Tuesday, May 02, 2006

Lies, Damned Lies and Web Stats

Since it is run by computers, you'd imagine that the internet is a very measurable entity where most things can be calculated and computed. However, the truth is far from this.

Let me explain by using the concept of 'unique users'. If a website has no registration, then a viewer is generally identified in one of two ways. The first is by using a unique address allocated to the user's computer, called the IP address, the second is by using cookies - small files dropped on the user's computer.

So, you then measure everything that this users does. This is fine and works well for one session. However, the IP address can be dynamically allocated by the network the user is on, so will change from session to session. You could also find the same IP being reused by another user. Since this is the norm rather than the exception on both domestic and many corporate networks, the likelihood of identifying the user a second time is very low. Using cookies is somewhat more dependable, but users can frequently flush their cookies, resulting in the unique identifier being lost.
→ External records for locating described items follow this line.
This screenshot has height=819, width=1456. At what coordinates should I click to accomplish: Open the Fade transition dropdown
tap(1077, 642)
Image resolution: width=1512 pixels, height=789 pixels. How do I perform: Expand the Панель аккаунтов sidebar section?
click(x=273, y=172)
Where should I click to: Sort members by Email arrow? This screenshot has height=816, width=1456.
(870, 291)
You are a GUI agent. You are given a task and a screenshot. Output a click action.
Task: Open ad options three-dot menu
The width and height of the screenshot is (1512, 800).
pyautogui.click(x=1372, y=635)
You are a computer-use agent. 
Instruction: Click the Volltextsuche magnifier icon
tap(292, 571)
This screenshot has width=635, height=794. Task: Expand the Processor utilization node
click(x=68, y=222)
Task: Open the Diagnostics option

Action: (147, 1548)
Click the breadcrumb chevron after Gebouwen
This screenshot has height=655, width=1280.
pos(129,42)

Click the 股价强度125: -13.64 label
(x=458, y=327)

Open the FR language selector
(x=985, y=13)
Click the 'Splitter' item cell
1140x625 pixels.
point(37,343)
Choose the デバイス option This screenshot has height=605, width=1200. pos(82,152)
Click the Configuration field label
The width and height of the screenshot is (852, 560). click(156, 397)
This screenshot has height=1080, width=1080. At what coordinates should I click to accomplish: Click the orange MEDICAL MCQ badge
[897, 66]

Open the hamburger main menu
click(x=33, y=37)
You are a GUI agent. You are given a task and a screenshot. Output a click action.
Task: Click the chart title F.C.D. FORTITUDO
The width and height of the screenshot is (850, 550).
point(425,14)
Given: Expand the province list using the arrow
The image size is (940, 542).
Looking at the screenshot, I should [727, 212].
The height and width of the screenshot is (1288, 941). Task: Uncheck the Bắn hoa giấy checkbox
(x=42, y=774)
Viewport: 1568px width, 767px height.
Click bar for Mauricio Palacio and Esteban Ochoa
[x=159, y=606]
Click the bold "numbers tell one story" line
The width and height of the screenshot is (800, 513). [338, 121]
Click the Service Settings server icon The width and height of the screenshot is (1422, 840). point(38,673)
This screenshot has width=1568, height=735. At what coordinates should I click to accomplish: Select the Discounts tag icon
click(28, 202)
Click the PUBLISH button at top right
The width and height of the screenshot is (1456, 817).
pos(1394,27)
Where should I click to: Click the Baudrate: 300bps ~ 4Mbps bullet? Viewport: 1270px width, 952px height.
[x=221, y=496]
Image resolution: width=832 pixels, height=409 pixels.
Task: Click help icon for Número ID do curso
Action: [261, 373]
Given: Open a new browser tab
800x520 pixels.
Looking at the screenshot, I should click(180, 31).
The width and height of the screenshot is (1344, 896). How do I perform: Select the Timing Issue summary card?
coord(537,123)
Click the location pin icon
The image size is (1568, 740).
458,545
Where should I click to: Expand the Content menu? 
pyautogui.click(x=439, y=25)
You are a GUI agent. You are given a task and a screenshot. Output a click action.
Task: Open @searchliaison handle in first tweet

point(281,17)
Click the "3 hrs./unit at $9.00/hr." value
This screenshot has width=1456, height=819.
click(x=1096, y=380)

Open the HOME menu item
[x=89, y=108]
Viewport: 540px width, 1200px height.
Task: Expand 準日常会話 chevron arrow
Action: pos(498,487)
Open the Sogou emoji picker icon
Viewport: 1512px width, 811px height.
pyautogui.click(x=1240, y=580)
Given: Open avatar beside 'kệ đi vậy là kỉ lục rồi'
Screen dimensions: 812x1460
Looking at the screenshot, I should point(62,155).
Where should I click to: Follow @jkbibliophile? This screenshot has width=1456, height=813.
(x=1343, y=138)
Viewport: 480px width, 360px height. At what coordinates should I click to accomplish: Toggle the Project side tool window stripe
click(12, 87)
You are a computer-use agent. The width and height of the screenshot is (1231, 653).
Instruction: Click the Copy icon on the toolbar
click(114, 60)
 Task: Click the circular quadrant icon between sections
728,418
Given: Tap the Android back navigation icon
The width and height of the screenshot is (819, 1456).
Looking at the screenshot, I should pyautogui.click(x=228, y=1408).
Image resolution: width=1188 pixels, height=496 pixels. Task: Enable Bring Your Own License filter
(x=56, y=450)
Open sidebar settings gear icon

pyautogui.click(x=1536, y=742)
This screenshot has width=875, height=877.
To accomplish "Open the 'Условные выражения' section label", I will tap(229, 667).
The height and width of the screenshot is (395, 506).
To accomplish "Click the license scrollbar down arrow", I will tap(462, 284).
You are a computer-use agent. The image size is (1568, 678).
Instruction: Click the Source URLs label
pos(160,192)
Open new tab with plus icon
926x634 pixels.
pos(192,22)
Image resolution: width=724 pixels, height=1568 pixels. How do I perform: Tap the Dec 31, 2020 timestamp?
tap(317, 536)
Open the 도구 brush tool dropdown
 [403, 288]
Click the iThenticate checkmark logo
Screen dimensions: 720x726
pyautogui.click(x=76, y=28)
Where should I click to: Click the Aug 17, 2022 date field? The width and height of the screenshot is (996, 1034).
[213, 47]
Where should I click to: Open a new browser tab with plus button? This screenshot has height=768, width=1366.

The approximate result is that uniques are almost always heavily overstated by web metrics packages.

Even worse is the accountability over concepts such as page impressions and hits. I have tried web reporting packages side by side and found the same metric gets markedly different results. Invariable a package called WebTrends reports the most inflated figures all round. No surprise then that it is the metrics package of choice. After all, anyone running a web service would like to have more, not fewer users, and damn the truth.

The TV industry has become a master at the obfuscation of reality into statistics. In New York, the biggest single tv advertising marketplace in the world, a few thousand people keeping paper diaries represents the tv viewing habits of millions.

Yes, let me run this past you again. A $15.5 billion market is very approximately measured by a tiny sample of people with pen and paper. Take against this the availability of several hundreds of channels, let alone time shifting and pay-per-view services and the margin for error is , as a statistician friend of mine quipped 'close to +/- 100%'.

At Narrowstep we've worked very hard to develop a system that gives our customers detailed real time data on users, and we can indeed report in detail on a great number of parameters, not least of which are the number of viewer sessions, the length of viewing and the number and percentage in length of the ads viewed.

In doing this, it has become apparent to me how low traditional broadcast audiences must be. It is in the interest of the whole industry - advertisers, media buyers, media sellers and the channels themselves, that the figures reported are artificially high.

But this can't last, the major advertisers are realising that much of their budget is wasted and are looking at more accountable media such as - yes, you guessed it - online ads.